I've always—hell, I'm sixteen—always been in favor of a woman's right to choose. No one can get inside the head of a sixteen-year-old who finds out she's pregnant and whose world has collapsed. But my baby? She tried to kill herself and she killed my little boy or girl? God. Fucking. Damn! She tried to kill herself instead of burdening me with a wife and baby. And I couldn't even tell anyone. I couldn't tell her how much I loved her and wanted her. I couldn't bring her home with me. I couldn't hold her in my arms. God damn that fucking Bishop!

I threw up again in the horse stall and hauled out the soiled straw. I let the horses out into the corral and all three of them stayed clustered around me with their heads against my chest and arms. I buried my face in Gypsy's mane and cried some more.

"We all do what we have to do."

What did I have to do? I had to keep trying. I had to find a way to out-wait her father, to get messages to her, to tell her I love her. I had to get her back somehow.

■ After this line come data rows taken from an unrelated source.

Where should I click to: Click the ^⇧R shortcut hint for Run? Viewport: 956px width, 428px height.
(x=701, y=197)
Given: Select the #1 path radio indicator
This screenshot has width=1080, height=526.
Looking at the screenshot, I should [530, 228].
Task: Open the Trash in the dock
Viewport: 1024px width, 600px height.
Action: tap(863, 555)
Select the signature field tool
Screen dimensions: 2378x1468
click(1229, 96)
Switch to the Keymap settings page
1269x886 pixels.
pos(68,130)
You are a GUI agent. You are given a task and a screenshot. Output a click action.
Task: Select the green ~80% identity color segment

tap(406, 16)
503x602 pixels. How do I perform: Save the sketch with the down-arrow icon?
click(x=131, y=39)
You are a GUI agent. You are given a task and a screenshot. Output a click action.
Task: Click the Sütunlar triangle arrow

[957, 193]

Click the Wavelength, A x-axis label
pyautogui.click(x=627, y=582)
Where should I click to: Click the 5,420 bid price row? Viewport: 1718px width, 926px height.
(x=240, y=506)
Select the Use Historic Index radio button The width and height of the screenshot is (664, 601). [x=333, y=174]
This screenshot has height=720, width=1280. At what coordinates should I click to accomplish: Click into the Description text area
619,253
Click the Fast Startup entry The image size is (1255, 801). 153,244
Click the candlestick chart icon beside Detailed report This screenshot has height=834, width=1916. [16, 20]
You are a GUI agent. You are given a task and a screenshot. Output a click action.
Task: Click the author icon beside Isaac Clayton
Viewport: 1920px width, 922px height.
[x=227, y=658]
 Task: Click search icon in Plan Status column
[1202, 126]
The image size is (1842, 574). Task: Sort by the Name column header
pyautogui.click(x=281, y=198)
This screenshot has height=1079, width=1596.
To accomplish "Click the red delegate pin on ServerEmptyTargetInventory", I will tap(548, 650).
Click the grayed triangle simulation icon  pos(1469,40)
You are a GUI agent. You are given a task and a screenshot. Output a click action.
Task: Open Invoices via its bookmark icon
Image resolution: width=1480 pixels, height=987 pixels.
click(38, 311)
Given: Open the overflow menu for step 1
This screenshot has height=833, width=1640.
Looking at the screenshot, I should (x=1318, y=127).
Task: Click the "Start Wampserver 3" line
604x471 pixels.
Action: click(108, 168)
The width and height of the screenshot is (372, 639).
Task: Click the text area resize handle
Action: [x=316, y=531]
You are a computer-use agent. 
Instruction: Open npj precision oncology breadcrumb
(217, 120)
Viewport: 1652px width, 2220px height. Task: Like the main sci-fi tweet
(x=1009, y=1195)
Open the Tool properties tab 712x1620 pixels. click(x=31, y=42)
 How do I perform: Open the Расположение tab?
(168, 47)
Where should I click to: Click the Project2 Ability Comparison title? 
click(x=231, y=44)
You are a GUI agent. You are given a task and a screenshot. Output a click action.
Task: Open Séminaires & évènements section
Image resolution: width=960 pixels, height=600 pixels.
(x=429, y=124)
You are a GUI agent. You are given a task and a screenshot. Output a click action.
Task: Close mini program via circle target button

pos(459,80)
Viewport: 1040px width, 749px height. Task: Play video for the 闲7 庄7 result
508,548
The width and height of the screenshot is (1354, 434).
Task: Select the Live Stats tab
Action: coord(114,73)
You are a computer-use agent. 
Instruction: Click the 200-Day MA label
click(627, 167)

Tuesday night I went to my class at IU extension and didn't hear anything that was said.

No. That's not true. Nicki got up to read a passage from her personal essay. I remembered that.

"Don't ever think that the ghosts people imagine are less real than the people they meet every day. I can see them, even as I look at you in this class. I see specters of all the mistakes in my life and all the people who hate me. I know those ghosts are real. They haunt me day and night."

It seemed like she looked straight at me.


Somehow we got through September. There was so much work. Brenda and I studied Trig together on Saturdays. Sora and I studied German. She seemed to like spending time with me and often hung around after we studied while I was working on other classes. I felt bad that I never asked her how things were with her and Geoff.

But none of us seemed to be going anywhere. Every time I went out with one of my girls, I ended up clamming up and not talking to her. I couldn't trust what I'd say. Even Jen and Court recognized that I wasn't as talkative as I used to be and our calls were a little shorter than they used to be.

And I missed school at least once a week, it seemed. I'd be just fine in the morning and then start throwing up. Mom took me to a doctor, but he said he thought it might be stress-related. No shit, Sherlock. I lost about five pounds and continued to run and work out with Whitney in the mornings.

Several people said they were coming over for a while after school on Wednesday to celebrate my birthday with me. I was determined that I was going to break out of this overwhelming lethargy and have some serious loving. I was going to be seventeen. None of my potential partners were, but we hadn't done anything since school started.